4 responses to “John Oliver: It’s time we rethink how we treat people with mental illness”

  1. KAYTHEGARDENER Avatar
    KAYTHEGARDENER

    It’s the way our economic system is structured —
    1) There are more slots available, but still not enough for the need, in the older citizen caretaking residential settings. It is supposed that the severely mental ill really won’t notice their fellow residents.
    2) It is cheaper to stick someone in a senior care center, about $5000+/ month, than in a psychiatric residential care setting, around $10,000+/month…
    3) Sometimes in parts of our country, especially in non-metropolitan areas, senior citizen centers are the only ones equipped to deal with dementia behaviors…

  2. Dr Katherine Avatar
    Dr Katherine

    Mental health services in California used to be much better, at least in some California counties, but have been effectively gutted by the ongoing withdrawal of funding (ongoing and continuing effects of Prop 13, especially by the commercial real estate sector). The national ‘mental health carve-out’ of insurance and public pay which took place decades ago, has guaranteed that there are inadequate mental health services. ‘De-institutionalization’ had noble sentiment, but ‘a bait and switch’ happened and the promised adequate community mental health services were never provided. Recent laws ‘requiring’ mental health services don’t begin to cover the eroded infrastructure of psychiatric services and even the fully trained psychiatrists and the other practitioners needed, both in adult psychiatry and those trained with additional fellowships in child and adolescent psychiatry.
    Early intervention and help are essential, instead of looking the other way. School districts are often reluctant to identify problems in children and adolescents because they’re trying to avoid having to pay for needed services. If they wait until a kid is 18, then they’re on their own and too often on the street, and then too often in jail. Providing comprehensive medical services in all sectors would change the rate of incarceration of the mentally ill, as well providing structured living that’s above ‘board and care’. We as a society will have to decide that we’d rather provide meaningful community housing and medical services for the mentally ill, rather than incarcerating them, which is much more expensive anyway,

  3. Eliot Avatar
    Eliot

    How ironic that those with mental illnesses end up in jail! A few hardened criminals beat the system by being declared mentally ill (i.e., Dan White in San Francisco, John Hinckley, etc..) and there’s this guy who killed his family and used mental illness as an excuse http://www.nydailynews.com/news/national/esteemed-illinois-professor-revealed-teen-killer-murdered-family-served-years-insanity-bid-article-1.1416663

    This isn’t fair that those who truly have mental health issues end up jail when they don’t belong there!

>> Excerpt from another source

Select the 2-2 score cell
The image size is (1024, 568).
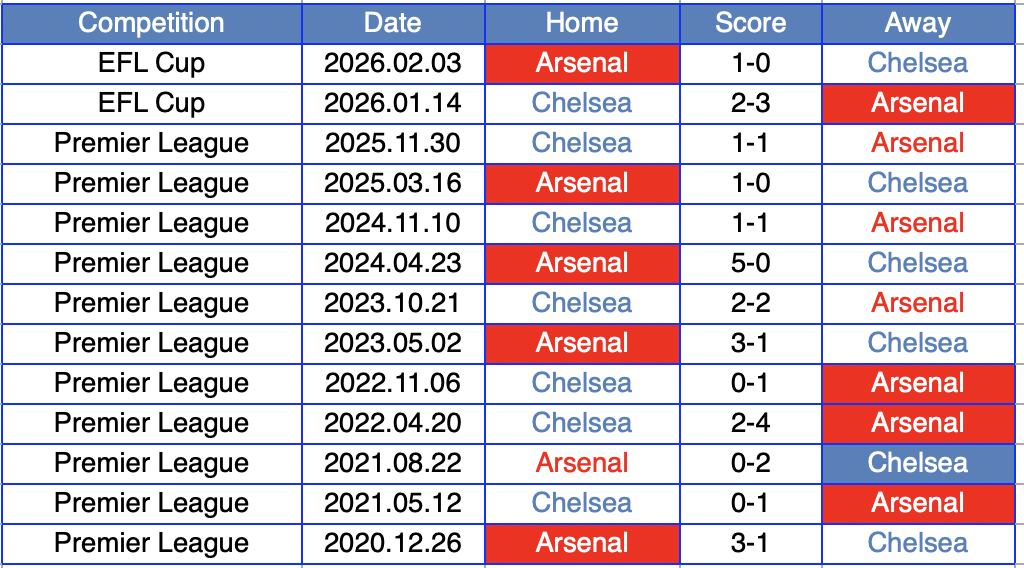750,303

    1. Dr Katherine Avatar
      Dr Katherine

      As a society, we keep choosing to ‘punish’ difficult behavior without looking at the cause and without giving any thought to the possibility of rehabilitation or treatment. We as a society have chosen the more expensive and destructive jail system over most other possibilities, even for juvenile offenders, decreasing the chances that they can become productive members of society.